Now, I'm not into goldfish. I don't think goldfish should even be sold to the general public as indoor aquarium pets. I don't want to keep the goldfish, but I don't want anything bad to happen to it either. 

I'd literally just give it to someone for free if I knew they had a big enough tank for it, but I honestly don't think I could even unload it for free, let alone to someone that isn't going to abuse it.

What should I do with it?


----------



## Rainbo (Nov 23, 2015)

Congratulations! You now have a new fish, enjoy him!

On a more helpful note, what I would do is see if there are any goldfish forums like this one, or a good FB group, and see if anyone on one of those would like him. Explain what happened and how you don't want to to be abused or suffer with an inexperience owner, but that you cannot keep him due to space requirements.


----------



## DZIM (Oct 20, 2015)

Well, guess I spoke too soon on the "nice lady" thing. She backed out of giving it to me and told me she's giving it to someone else, even though we'd already agreed on a meeting place and time. 

What's even worse is that I already picked up the betta I wanted to put in it early this morning. When I explained this, she still insisted on giving it to someone else. 

People are rude and unreliable. 

And now I have a betta and nowhere to put it. I was really banking on getting this tank. I'm going to have to keep the fish in a breeder box or something inside of one of my other tanks and I really don't want to have to do that.


----------



## DZIM (Oct 20, 2015)

Maybe I can put it in a 2.5 litre soda bottle with holes drilled in it and stick it in one of the tanks until I figure something out... a million miles away from ideal, but at least it'll be larger than a breeder box and will be heated/filtered. 

Ugh, now I'm stressing out. I hope the new guy doesn't annoy the other betta in the tank too badly...


----------



## DucktorHannah (Oct 6, 2017)

Sorry to hear that :/ Sucks. This is why I almost never do these kinds of things. You can never rely on strangers.


----------



## DZIM (Oct 20, 2015)

Yeah, it really sucks. I won't be able to afford a new tank for a few months, so I'm hoping this won't be a total disaster. I shouldn't have been dumb enough to think I wouldn't get screwed over. 

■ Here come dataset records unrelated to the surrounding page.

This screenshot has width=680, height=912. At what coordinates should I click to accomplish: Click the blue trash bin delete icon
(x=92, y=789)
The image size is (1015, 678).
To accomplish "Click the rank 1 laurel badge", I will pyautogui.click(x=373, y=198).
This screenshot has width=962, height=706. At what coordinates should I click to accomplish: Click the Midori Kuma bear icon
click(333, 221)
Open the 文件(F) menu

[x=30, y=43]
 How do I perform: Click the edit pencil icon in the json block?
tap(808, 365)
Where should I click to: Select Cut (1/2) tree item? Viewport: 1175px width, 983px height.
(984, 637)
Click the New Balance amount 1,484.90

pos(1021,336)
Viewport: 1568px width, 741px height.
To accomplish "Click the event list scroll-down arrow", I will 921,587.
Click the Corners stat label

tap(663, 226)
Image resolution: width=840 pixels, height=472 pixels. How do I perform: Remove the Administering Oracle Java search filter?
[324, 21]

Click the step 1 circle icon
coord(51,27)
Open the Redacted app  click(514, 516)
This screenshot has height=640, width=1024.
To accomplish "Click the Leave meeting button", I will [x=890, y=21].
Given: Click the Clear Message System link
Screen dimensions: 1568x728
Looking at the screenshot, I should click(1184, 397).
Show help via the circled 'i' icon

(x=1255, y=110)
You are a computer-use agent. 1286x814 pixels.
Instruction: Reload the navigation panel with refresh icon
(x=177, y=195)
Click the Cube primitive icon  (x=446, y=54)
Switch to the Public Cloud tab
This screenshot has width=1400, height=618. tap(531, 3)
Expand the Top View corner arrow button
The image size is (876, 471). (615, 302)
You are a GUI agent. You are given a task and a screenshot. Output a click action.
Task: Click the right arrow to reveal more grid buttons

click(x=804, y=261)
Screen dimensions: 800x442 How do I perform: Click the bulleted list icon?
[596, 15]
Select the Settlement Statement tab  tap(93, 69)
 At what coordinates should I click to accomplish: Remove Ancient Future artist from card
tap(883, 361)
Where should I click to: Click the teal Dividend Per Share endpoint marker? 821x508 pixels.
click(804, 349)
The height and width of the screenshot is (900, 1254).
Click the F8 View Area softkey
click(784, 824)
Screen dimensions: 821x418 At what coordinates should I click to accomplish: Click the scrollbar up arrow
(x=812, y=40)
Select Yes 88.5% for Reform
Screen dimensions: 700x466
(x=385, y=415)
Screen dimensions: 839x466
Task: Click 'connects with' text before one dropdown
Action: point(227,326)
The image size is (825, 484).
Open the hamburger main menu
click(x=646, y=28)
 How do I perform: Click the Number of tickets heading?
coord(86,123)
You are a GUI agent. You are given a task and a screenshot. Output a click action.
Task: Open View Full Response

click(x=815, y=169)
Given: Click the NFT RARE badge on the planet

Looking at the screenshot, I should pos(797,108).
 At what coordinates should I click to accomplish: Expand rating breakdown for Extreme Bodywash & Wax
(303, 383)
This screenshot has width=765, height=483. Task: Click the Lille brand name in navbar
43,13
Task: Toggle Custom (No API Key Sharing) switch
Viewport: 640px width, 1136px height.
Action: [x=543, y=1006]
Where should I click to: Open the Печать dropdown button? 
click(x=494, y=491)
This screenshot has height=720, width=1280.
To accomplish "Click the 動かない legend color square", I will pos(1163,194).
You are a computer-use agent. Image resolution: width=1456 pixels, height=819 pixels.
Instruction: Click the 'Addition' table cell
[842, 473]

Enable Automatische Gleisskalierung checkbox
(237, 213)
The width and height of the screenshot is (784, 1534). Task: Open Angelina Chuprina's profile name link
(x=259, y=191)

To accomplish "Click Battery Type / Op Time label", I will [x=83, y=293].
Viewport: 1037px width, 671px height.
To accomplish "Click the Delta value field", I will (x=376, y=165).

I also don't want to take this fish back because I really like it, it came from Walmart, and returning it would probably mean certain death for it. It's a very beautiful white and pastel blue marble crowntail.


----------



## DucktorHannah (Oct 6, 2017)

I don't think it can do worse than in Wallmart with you. Stay positive  I'm sure the betta's beautiful.



DZIM said:


> Yeah, it really sucks. I won't be able to afford a new tank for a few months, so I'm hoping this won't be a total disaster. I shouldn't have been dumb enough to think I wouldn't get screwed over.
> 
> I also don't want to take this fish back because I really like it, it came from Walmart, and returning it would probably mean certain death for it. It's a very beautiful white and pastel blue marble crowntail.


----------



## Rainbo (Nov 23, 2015)

Get one of those cheap large Kritter Keepers. So long as you have a heater in it it'll do until you can find a better tank. I'd put in some fake silk plants but keep the bottom bare so you can more easily keep the tank clean while doing water changes. https://www.walmart.com/ip/Kritter-Keeper/19229278


----------



## blackbirds (Oct 4, 2017)

Some other options: Petco has 5.5 gal tanks for $14 until the middle of November and Petsmart had 2.5gal for $11 as of last week.


----------



## DZIM (Oct 20, 2015)

Right now he's in a 2.5 liter soda bottle inside one of the other tanks. It has holes drilled in it so he's getting heat and filtered water. Everything seems OK for the moment. I'm working on finding a cheap tank to put him in. Luckily I already had a spare heater siting around, but no filter. I'll get this sorted out one way or another.


----------



## DZIM (Oct 20, 2015)

Crisis averted! Got two 10gs off of Craigslist for $5 each. Testing them for leaks at the moment. Now the fish has a home and I can slowly work on getting the rest I wanted sooner than I thought I could. So, I got boned out of one tank by a very rude person that didn't care how badly they ruined my day, but what I wound up with is much better. Now I don't have to stress out about what to do with the poor fish I got.


----------